— WHAT YOU SHOULD DO —
Can you change "tick label" to "tick value" everywhere it appears in the items below and write out all their lines again, with nothing else altered and the pictures left out?

# start of DATASET ROWS

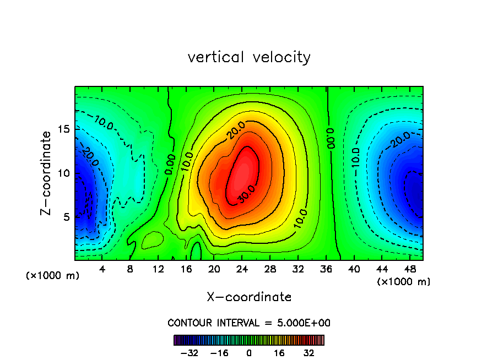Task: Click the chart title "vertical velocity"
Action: [249, 57]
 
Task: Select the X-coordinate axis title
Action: [249, 297]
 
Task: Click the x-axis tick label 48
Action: [410, 269]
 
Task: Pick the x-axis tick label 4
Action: [102, 269]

# end of DATASET ROWS

— ANSWER —
Task: Click the chart title "vertical velocity"
Action: [249, 57]
 
Task: Select the X-coordinate axis title
Action: [249, 297]
 
Task: Click the x-axis tick value 48
Action: [410, 269]
 
Task: Pick the x-axis tick value 4
Action: [102, 269]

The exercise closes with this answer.